Extracted data:
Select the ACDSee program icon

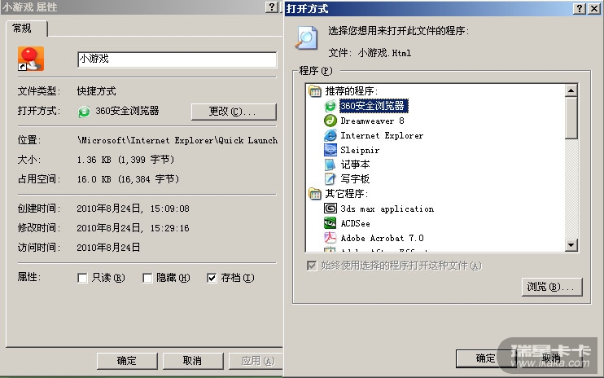tap(330, 223)
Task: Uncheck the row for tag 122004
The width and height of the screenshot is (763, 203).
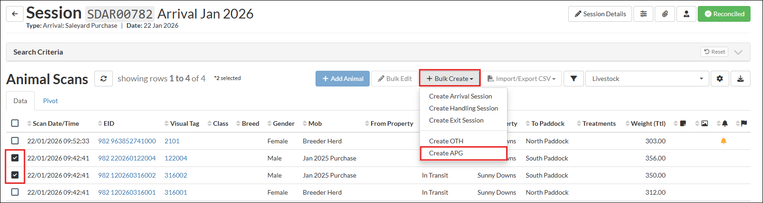Action: pos(15,158)
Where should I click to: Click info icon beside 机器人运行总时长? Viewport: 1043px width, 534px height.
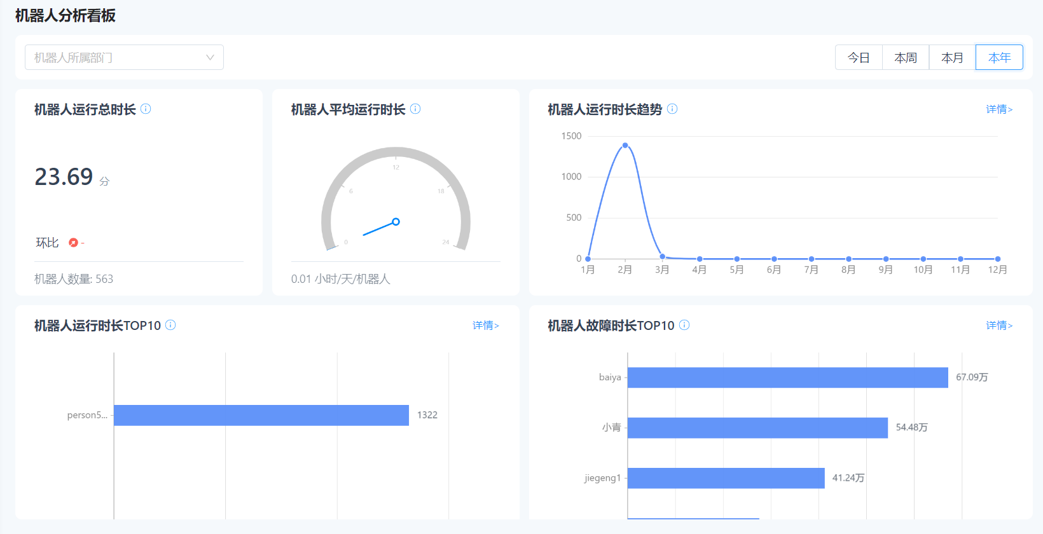pyautogui.click(x=146, y=109)
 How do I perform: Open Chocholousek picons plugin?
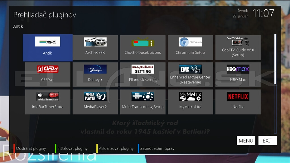[x=143, y=48]
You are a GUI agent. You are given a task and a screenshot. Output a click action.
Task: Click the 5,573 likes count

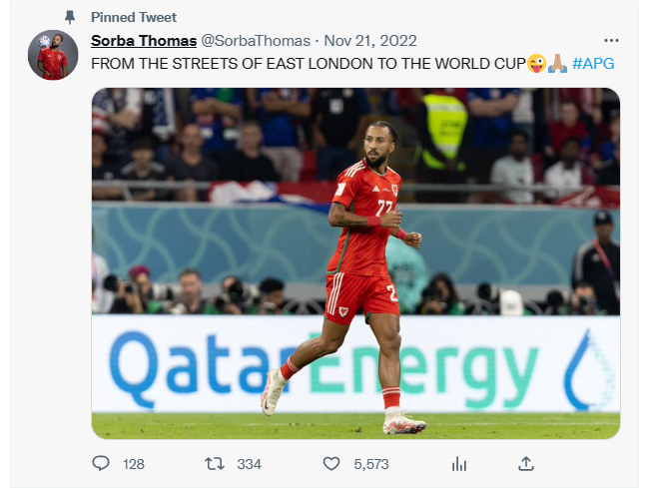[371, 464]
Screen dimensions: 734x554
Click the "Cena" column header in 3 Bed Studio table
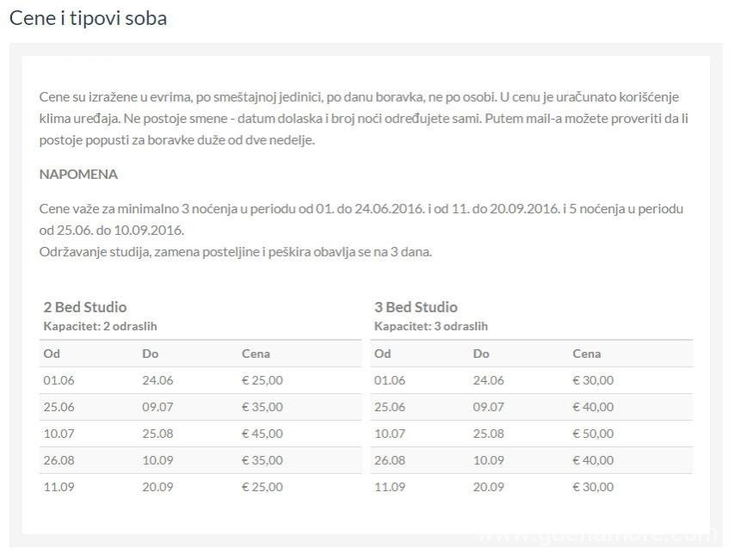tap(587, 354)
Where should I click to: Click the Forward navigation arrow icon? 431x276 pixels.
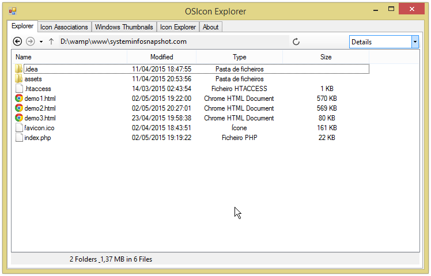point(30,41)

Work task:
Copy exactly the lines from the line that has "Screen dimensions: 734x554" through the last line of the entries above, inclusive, and no others. Pictures do not go in the copy.

Result for this exercise:
Screen dimensions: 734x554
Click the "Cena" column header in 3 Bed Studio table
tap(587, 354)
Where should I click to: Click the Forward navigation arrow icon? 431x276 pixels.
point(30,41)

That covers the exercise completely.